So you want to send a message in a bottle, and you're hoping that someone, somewhere, will find your missive and still be able to read what you've written. There's a strategy involved, and while some of it's obvious (choose a dark bottle), other aspects require a little more forethought.

Inspired by the recent discovery of a postcard from 1913 bobbing in the Baltic Sea, an MIT expert consulted by Popular Mechanics breaks it down:

"It depends entirely on where it's thrown into the ocean," says Thomas Peacock, professor of mechanical engineering and fluid dynamics at MIT. "Some parts of the ocean have very steady, predictable currents, but others tend to meander a bit."

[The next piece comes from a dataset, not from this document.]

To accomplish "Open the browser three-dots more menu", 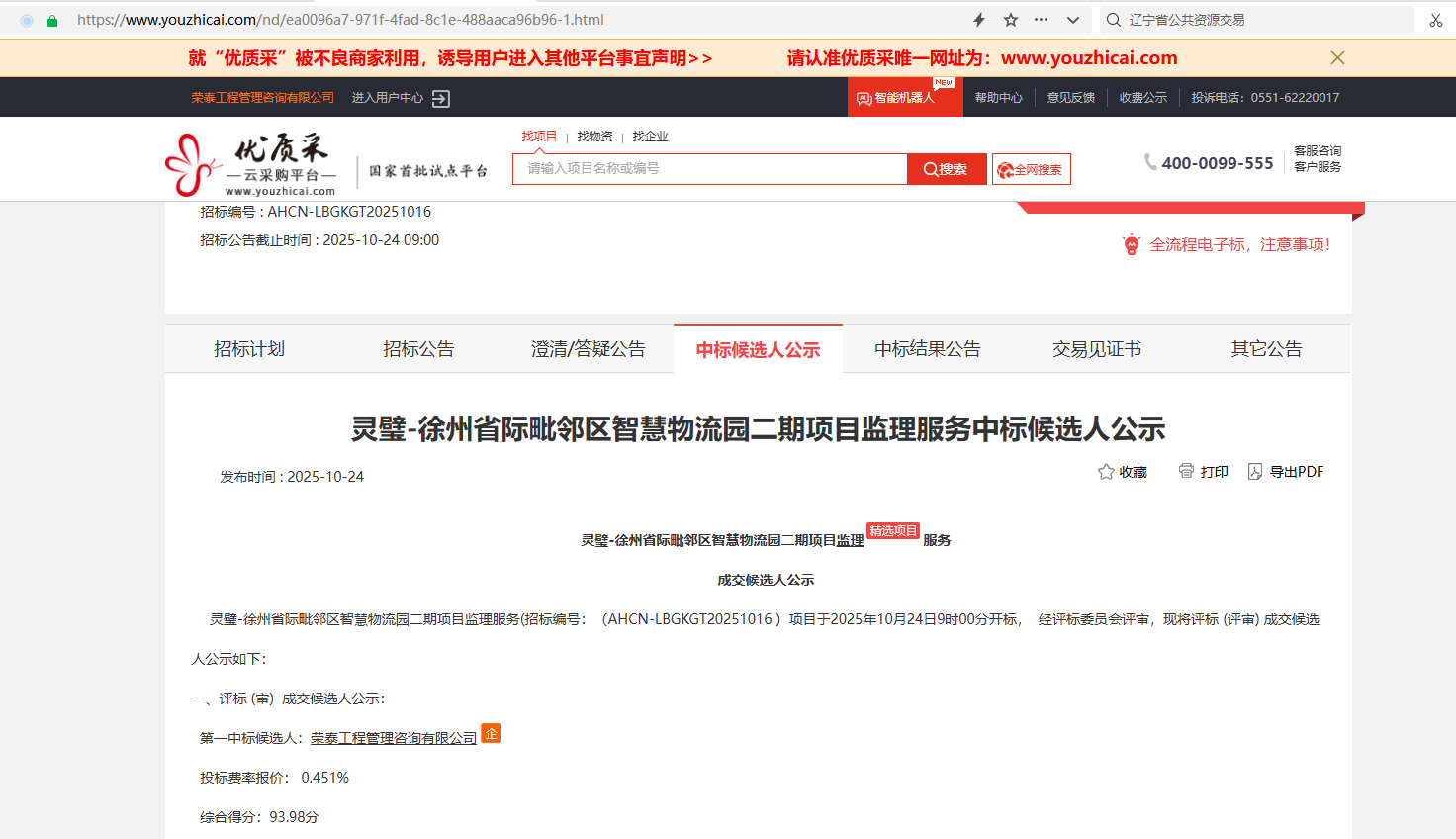I will click(x=1041, y=20).
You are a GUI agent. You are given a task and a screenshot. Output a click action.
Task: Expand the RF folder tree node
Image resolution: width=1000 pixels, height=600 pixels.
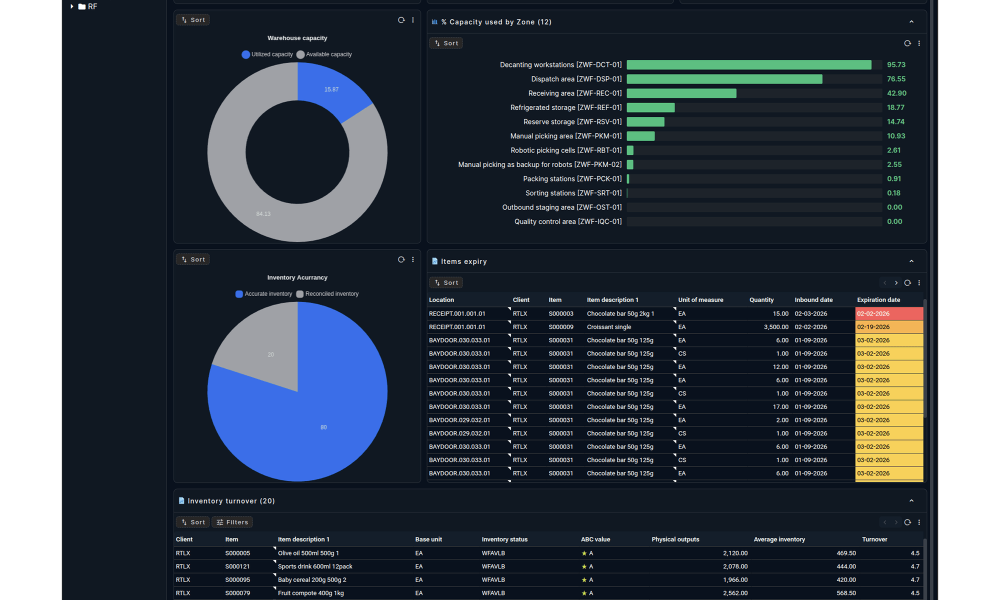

Fortunately, this 101-year-old bottle bobbed into the Baltic Sea, a far more predictable body of water. The Baltic is essentially a closed basin bounded by nations including Sweden, Finland, and Estonia, with water that flows in a neat, counterclockwise pattern at a relaxed rate of 1 cm per second. "It looks like it would take a bottle about three years to circulate around the Baltic," Peacock says. "So we're basically saying that, over 100 years, it would have made something like 30 trips."

Popular Mechanics also spoke with David Holland, professor of mathematics and oceanography at New York University's Courant Institute of Mathematical Sciences, who advises "rolling the paper inward" and using the darkest-possible bottle to avoid fading the message in the sun. Oh, and avoid any spots that seem overpopulated with barnacles:

Holland says that the sea is not only full of chaotic currents, but also teeming with marine life. "When we put any equipment in the ocean, life grows on it quite voraciously," he says. "In the case of a beer bottle, whether life makes it sink or float would depend on whether the life form is buoyant or not."